3) Do your research.

A commentary track is about delivering information. Whether you're focused on technical details, trivia, personal observations, analysis, or a little bit of everything, research is the key. It's okay to speculate about themes and characters. It's not okay to speculate about facts.

Also, avoid simply describing what happens on the screen (but keep in mind that it's okay to set up certain details, because people will often hear the track separately from the film).

4) Have fun with your friends.

... Just don't record it and call it an audio commentary.

There's nothing worse than those tracks where a few friends sit down with beers and watch a movie.

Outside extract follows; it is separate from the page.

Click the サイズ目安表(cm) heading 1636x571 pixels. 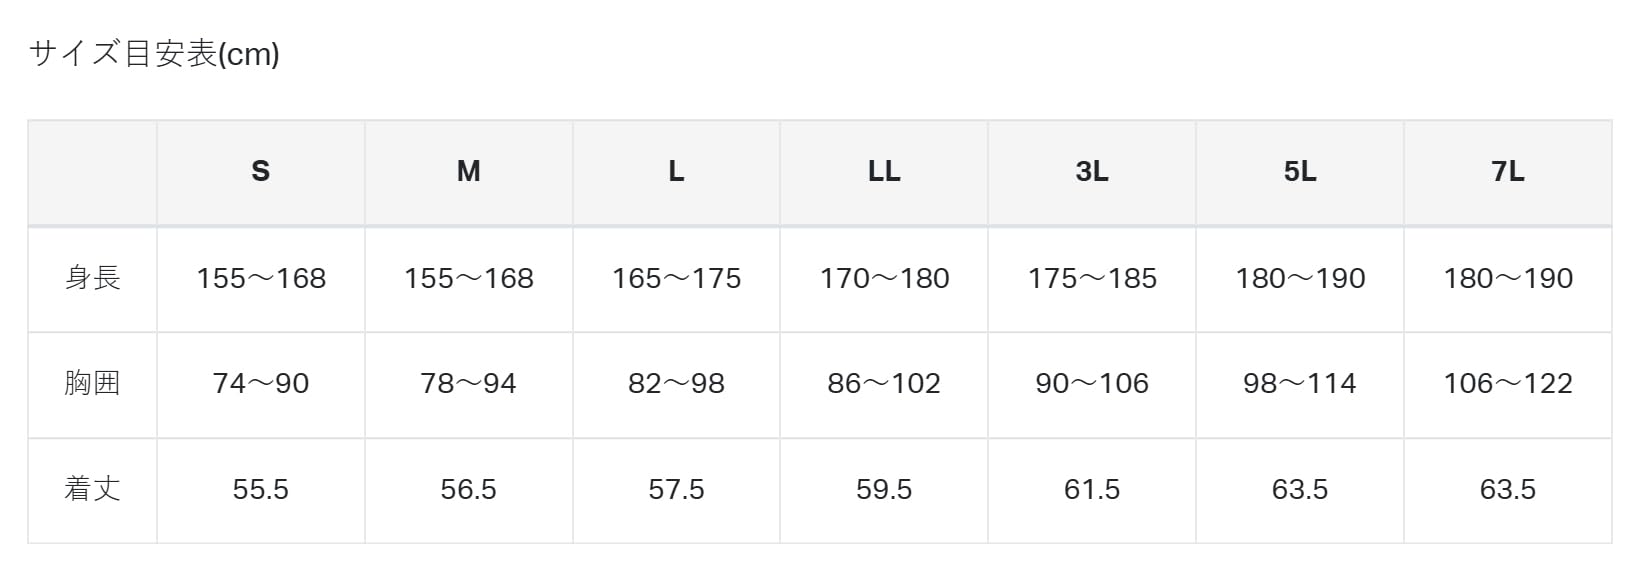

They share inside jokes, talk about what happened last week, a YouTube video they saw, and perhaps they do funny voices or mock the dialogue.

Ask yourself, who would listen to this and why? Even if - by some miracle - you actually find an audience who likes to listen to your nonsense, why limit yourself to the commentary format? Hit record, open the floodgates, publish as a podcast, and be done with it. Don't crowd the unofficial commentary scene.

5) Know your audience and make sure they know you.

Start by introducing yourself properly (give your full name). You can't assume the listener has heard anything you've done before, or know who you are, so tell them. Quickly and efficiently in a way that won't bother those who already know you.

Your audience is here because they want to hear you talk about a certain film. "Film" is the keyword in that sentence. They don't care what you think, unless you explain yourself with decent arguments, and they certainly won't care what you had for breakfast, or what color of socks you're wearing.

6) Sound is important.

An audio commentary is an audio medium. After all, it's right there in the phrase. Be sure you have a good sound quality. Make sure all the commentators speak into the mike, and don't compress the audio file so much that the audio quality suffers.

Commentators in different locations can use Skype to connect with each other, but then they must each record their own voice, to avoid that inferior Skype call quality. Unless Spielberg calls you up to participate avoid Skype quality calls at ALL cost.

Also, regarding the number of hosts... Go for two, or three at the most. One commentator is boring and a larger group is confusing. Your goal is clarity, both regarding the sound quality and content.

7) Don't try to be funny.

Know that you're not funny.

If you were really funny you would be a comedian and you would have no time for this commentary nonsense. If you want to be a comedian, go to an open mike night and practice. Don't record an audio commentary.

I'm not saying you shouldn't have fun and try to entertain your audience, but we're here to listen to you talk about a movie. Period. And as I mentioned earlier, remember that you're not funny anyway.

8) Respect the film.

This is even more important if you hate it.

Anybody can sit down and make fun of a film. Simply recording such a conversation is pathetic and stupid. It's okay to do a commentary for a film you don't like, but then your job is to explain WHY you don't like it, and possibly offer suggestions that could improve the film.



Well, these are my personal recommendations, based on my personal preferences. As I begin my preparation for the fourth audio commentary from Double D's Definitive DVD Podcast I leave you with this thought:

If a listener is ready to spend 2 hours in your company, have the common decency to make sure they don't waste their time.